Scores
This section details the processes used to construct a unique score for each benchmark case from the set of KPIs contained in the benchmark case.
A Score is defined as a real number, with 4 significant digit, between 0.000 (worst) and 100.0 (best).
Scores are derived from KPI values and allow the comparison of models and benchmark results.
As a KPI value is not necessarily a number that is compliant with the score definition, a normalization process is required to convert a KPI value to a score, called Unit Score.
The different normalization functions available are described in Section KPI Normalization.
Each KPI is transformed into a Unit Score, corresponding to one, and only one, KPI.
To further simplify the interpretation the result of multiple benchmarks, these Unit Scores can be aggregated to form Group Scores. They represent the overall performance accross multiple indicators, generally evaluating the model for similar physical processes or on the same data.
The Total Score is the aggregation of all group scores into one, and only one, score, representing the overall performance of the model for the studied case.
Figure 1 shows an example of normalization of each KPI for the case FB001. Each KPI is normalized into a Unit Score. Then Unit Scores are aggregated into two Group Scores representing the overall performance for Building Damaged benchmarks and Burn Severity benchmarks. Finally, both Group Scores are aggregated to form the Total Score.

Fig. 1 : Diagram of Scores construction from KPIs using two categories of KPI (BD: Building Damaged, SV: Burn Severity).
The aggregation can be performed using multiple aggregation schemes. The simplest scheme is to aggregate score using a mean function. This gives the same weight to each KPI in the Total Score. We can also develop more complex aggregation schemes to give more weight to certain benchmarks/KPIs. Therefore, for each benchmarking case (collection of dataset and KPIs), we can define multiple aggregation schemes to evaluate different classes of models. Each aggregation scheme will be noted using a letter. For example FB001-A, FB001-B.
Figure 2 shows exmaple of KPI values and their correspond range between brackets. The KPI FB001-BD01 has a value of 0.34763 and a range of [0, 1] (FB001-BD01 can represent a binary confusion matrix index), whereas the KPI FB001-SV03 has a value of 3.489 and a range of [0, \(+\infty\)[ (FB001-SV03 can represent an absolute bias). All KPI with a limited range of values are normaized using the linear normalization function (see next Section). The KPI FB001-SV03 is normalized using the linear semi bounded normization function with a parameter \(M=5\), which means that if the KPI value is above 5, the score will be 0. Then, Unit Scores are aggregated using uniform weights (represented by the green numbers above aggregation lines) to form Group Scores. Finally, a weighted aggregation is performed to calculate the Total Score of the case, giving an double importance to benchmarks related to *Building Damaged. The list of aggregation scheme and their weights are explicitely defined in the case documentation.

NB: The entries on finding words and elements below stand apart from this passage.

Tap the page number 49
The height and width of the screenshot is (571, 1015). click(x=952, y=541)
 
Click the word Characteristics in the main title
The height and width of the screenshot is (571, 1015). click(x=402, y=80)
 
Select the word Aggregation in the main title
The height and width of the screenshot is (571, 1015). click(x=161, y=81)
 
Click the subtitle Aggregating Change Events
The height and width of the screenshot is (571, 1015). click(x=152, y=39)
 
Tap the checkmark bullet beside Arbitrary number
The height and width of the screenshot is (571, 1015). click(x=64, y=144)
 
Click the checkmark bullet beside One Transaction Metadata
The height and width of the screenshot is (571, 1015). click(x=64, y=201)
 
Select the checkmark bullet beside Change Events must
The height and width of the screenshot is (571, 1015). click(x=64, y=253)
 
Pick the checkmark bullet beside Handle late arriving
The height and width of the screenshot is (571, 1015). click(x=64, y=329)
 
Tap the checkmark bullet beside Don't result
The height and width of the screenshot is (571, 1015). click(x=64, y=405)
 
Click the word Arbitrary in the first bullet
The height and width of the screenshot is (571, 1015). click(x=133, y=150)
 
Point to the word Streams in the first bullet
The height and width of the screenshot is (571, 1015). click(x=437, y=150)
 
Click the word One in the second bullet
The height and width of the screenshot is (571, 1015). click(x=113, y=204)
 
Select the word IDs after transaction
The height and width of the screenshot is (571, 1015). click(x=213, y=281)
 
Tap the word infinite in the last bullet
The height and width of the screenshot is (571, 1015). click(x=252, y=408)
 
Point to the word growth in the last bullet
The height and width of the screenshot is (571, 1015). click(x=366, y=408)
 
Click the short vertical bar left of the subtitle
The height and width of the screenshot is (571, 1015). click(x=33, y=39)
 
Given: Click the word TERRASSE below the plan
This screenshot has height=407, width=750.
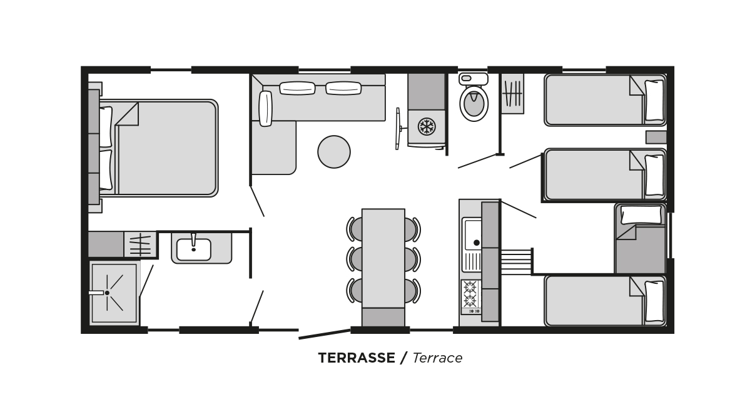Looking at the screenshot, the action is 357,358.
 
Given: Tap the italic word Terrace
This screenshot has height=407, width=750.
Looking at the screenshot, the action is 437,358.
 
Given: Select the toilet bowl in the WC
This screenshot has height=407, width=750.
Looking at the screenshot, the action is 474,103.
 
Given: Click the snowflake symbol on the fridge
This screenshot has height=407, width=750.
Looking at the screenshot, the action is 427,126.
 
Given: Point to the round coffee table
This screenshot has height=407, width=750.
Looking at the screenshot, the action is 334,151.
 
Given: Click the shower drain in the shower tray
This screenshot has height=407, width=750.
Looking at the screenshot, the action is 107,293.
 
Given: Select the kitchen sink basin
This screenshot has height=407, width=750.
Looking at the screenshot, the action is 473,234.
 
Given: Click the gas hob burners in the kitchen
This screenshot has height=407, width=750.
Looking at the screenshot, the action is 470,294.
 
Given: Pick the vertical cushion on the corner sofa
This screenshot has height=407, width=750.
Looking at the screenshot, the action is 265,109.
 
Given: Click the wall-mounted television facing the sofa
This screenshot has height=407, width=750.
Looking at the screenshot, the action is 398,129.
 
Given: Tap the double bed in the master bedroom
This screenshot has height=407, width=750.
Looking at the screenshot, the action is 158,148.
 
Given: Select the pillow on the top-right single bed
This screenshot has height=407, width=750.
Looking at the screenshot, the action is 654,101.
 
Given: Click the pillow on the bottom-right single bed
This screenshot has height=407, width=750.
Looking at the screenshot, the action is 654,301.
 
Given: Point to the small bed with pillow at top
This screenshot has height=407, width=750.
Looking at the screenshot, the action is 641,239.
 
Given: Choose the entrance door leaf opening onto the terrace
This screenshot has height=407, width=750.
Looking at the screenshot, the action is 325,334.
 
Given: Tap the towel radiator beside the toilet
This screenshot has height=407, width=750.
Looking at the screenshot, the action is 512,94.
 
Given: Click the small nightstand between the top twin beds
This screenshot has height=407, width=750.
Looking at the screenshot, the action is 656,138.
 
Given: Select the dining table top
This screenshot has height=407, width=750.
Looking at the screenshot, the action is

Fig. 2 : Example of Scores construction from KPIs using two categories of KPI.
Figure 3 displays an Score Card that is a table representing the data showed in Figure 2. This type of score card can become the standard of presentation for case results. The first row shows the total score and contains the case that has been run (FB001), the aggregation scheme used (B, defined in the case documentation), the model name, and the total score calculated in Figure 2.
The rest of the table is organized as:
one group row that describes the name of the group and the associated score. A keyword Group is added to emphasis the row.
All the benchmark scores related to the group are displayed after. The name of the benchmark is added as a reference. Here the case id (FB001) is omitted for clarity as it is already displayed in the first row.

Fig. 3 : Example of Score card layout
Note
Note: The example here above are not related to the real case FB001 (Caldor Fire) and all KPI names and values are given as examples.